▶ Records drawn from a dataset:
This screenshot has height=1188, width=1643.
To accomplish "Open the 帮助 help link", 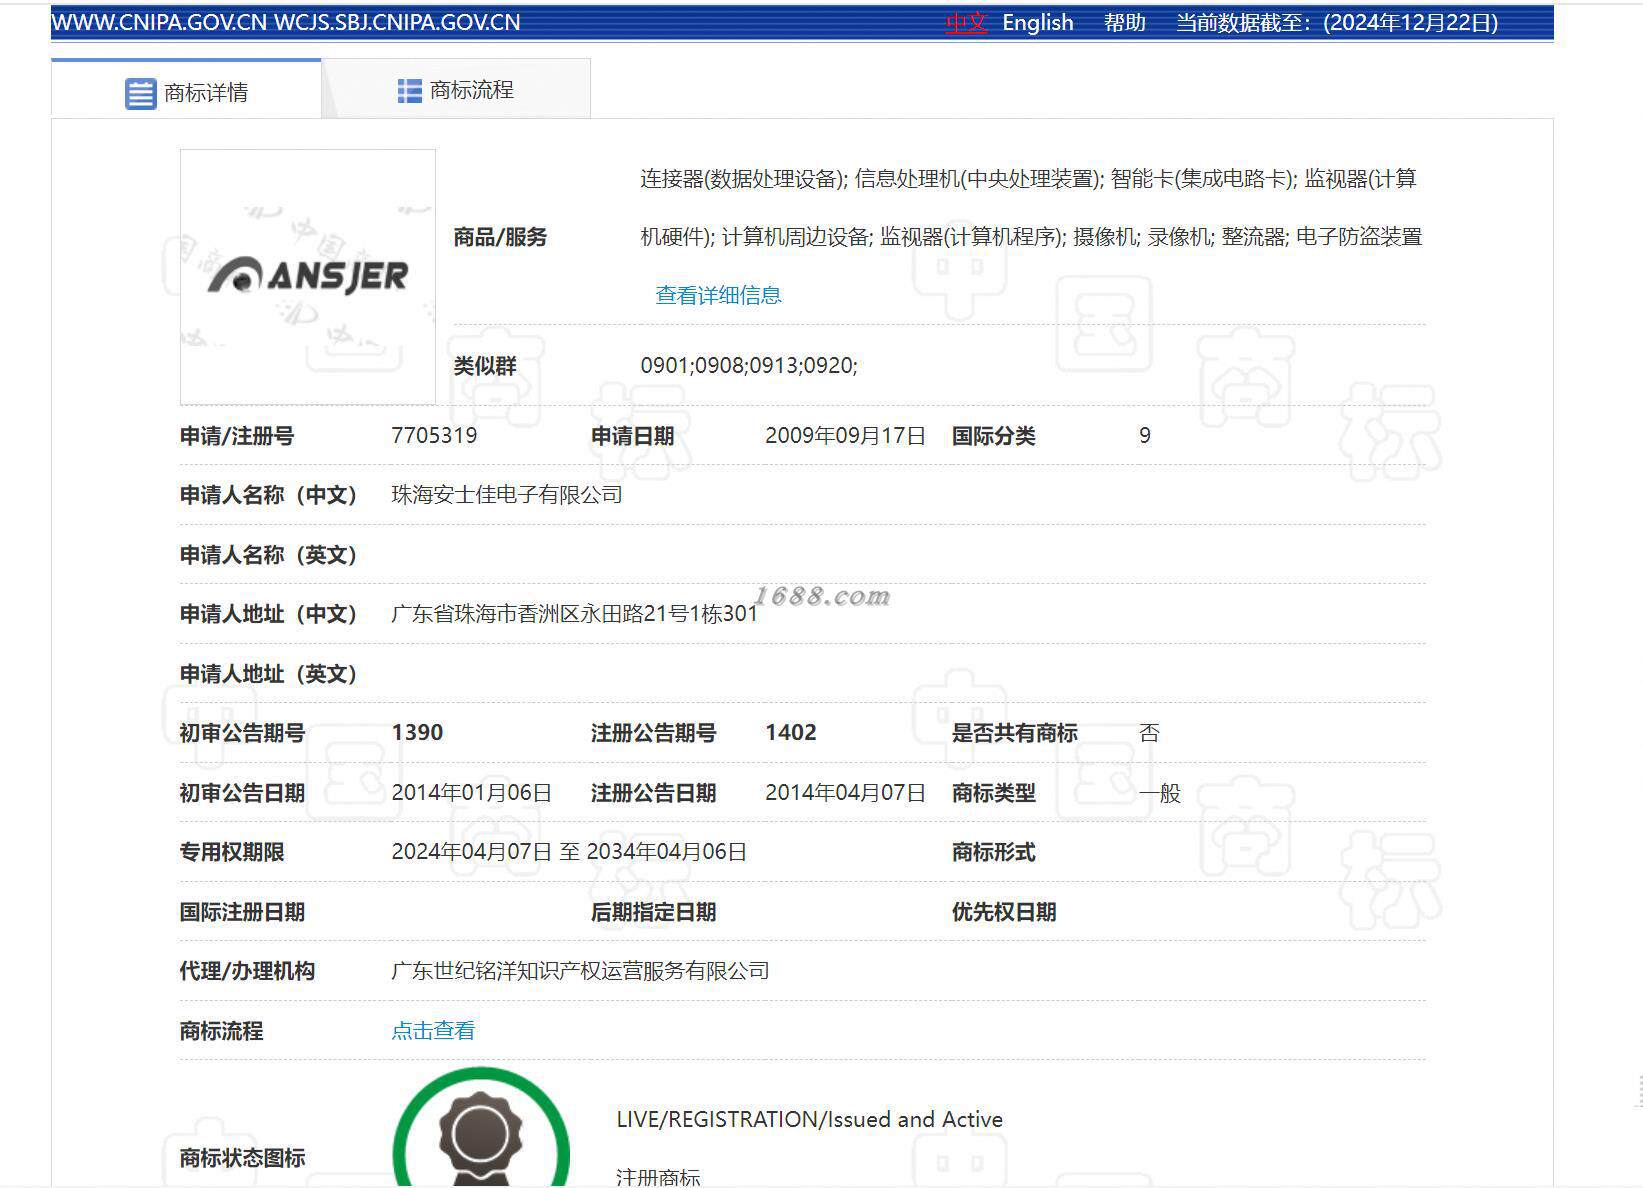I will coord(1125,23).
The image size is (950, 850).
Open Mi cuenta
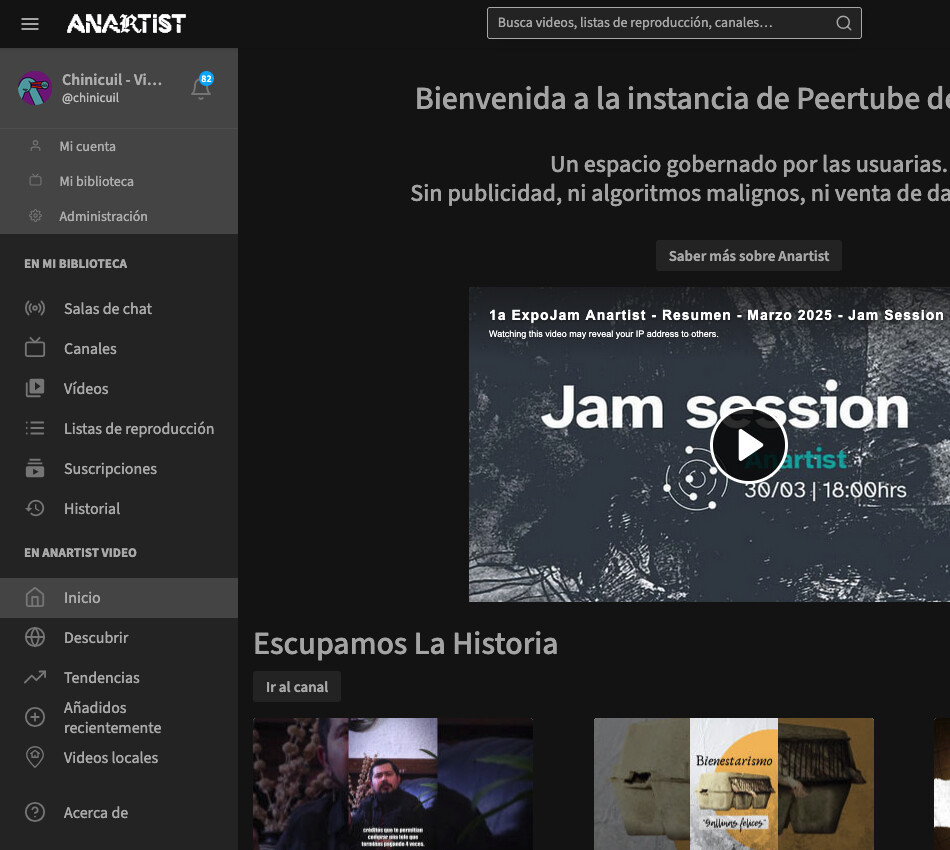pyautogui.click(x=87, y=146)
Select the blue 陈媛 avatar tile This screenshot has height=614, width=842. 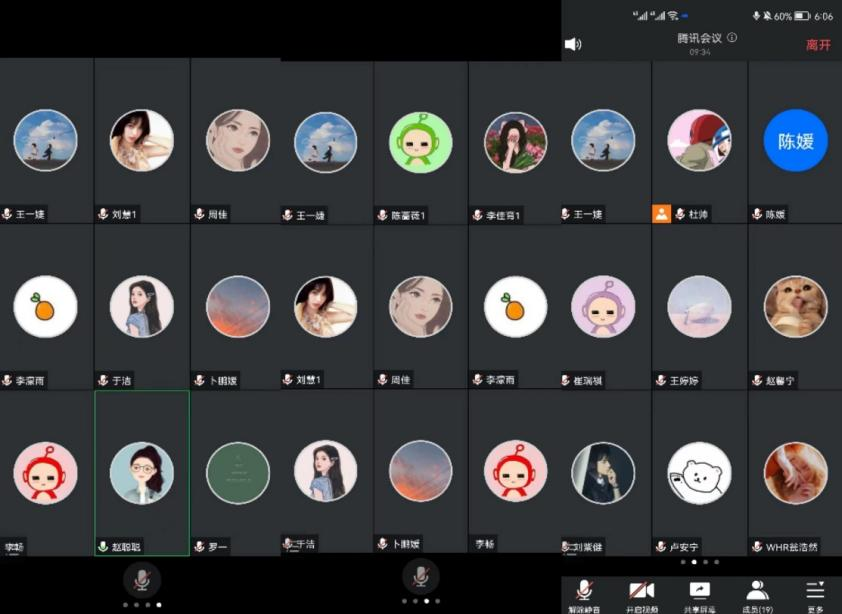(x=795, y=141)
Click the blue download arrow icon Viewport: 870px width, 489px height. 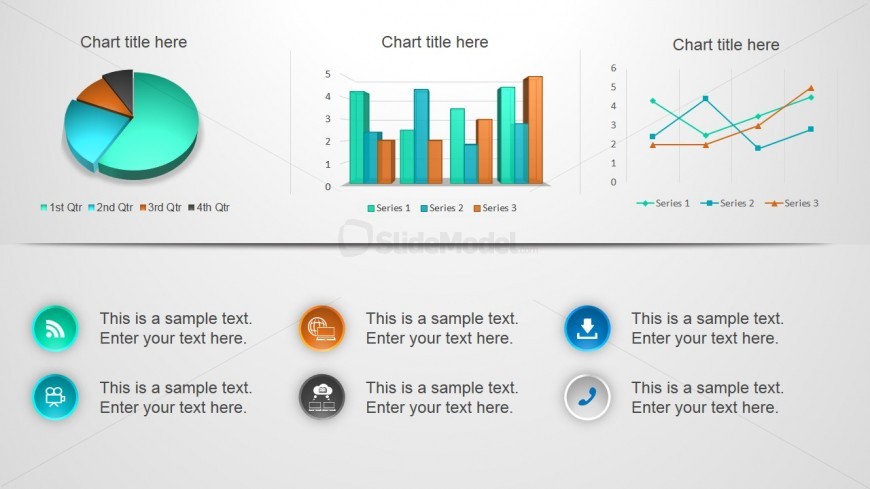pyautogui.click(x=587, y=329)
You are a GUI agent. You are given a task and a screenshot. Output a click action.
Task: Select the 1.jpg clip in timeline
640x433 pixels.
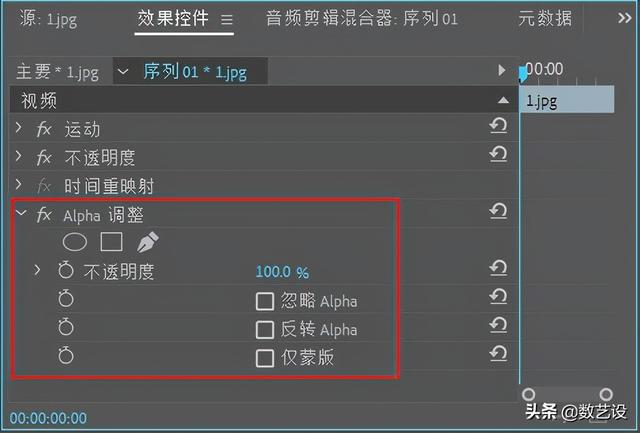(566, 100)
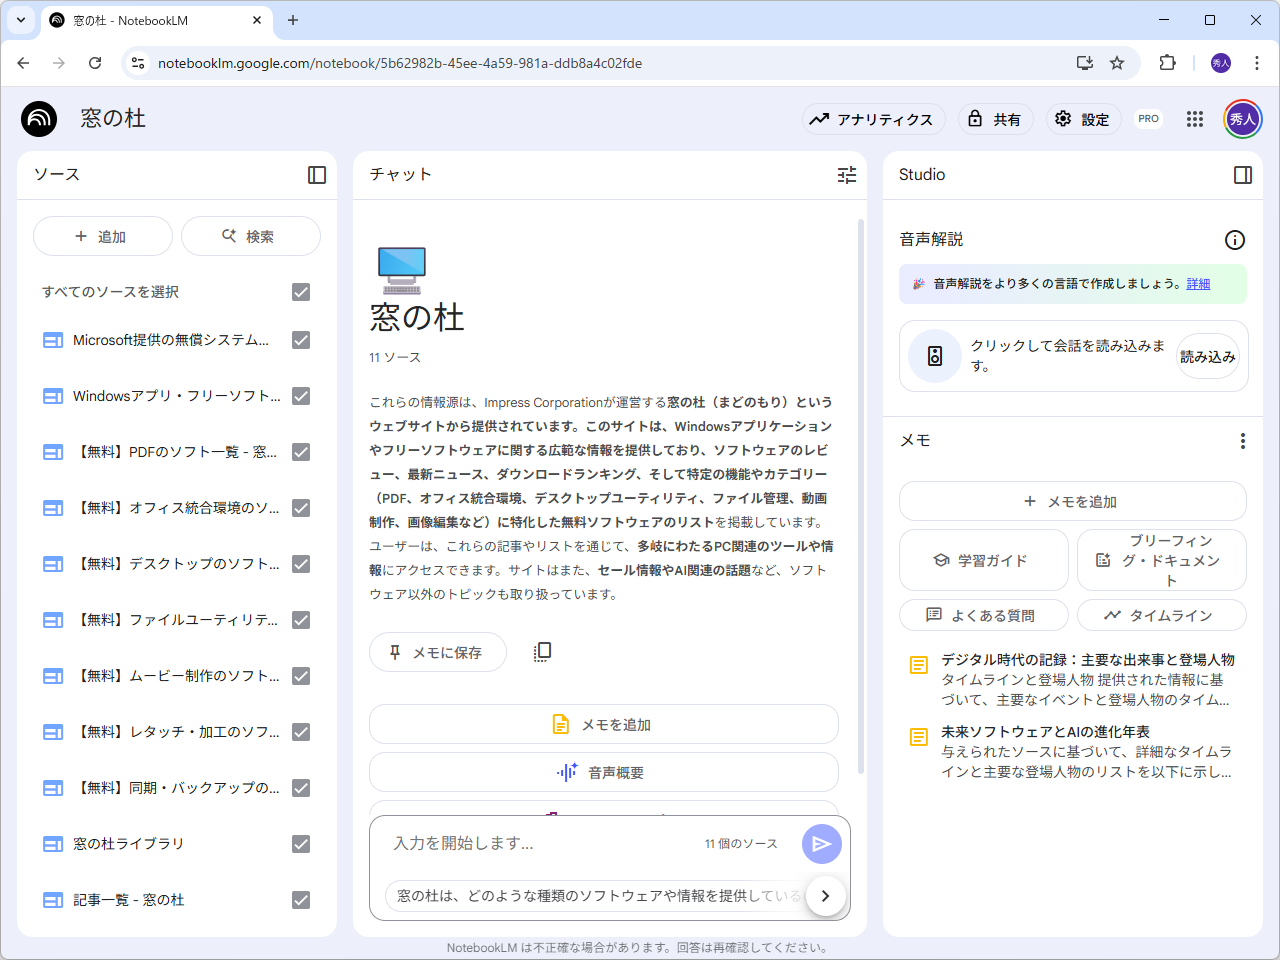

▶ What to produce: Your copy should begin at the line containing "Task: Select the 1.jpg clip in timeline" and end at the last line of the data above, matching each line exactly and holding no pictures.

▶ Exercise response:
Task: Select the 1.jpg clip in timeline
640x433 pixels.
(566, 100)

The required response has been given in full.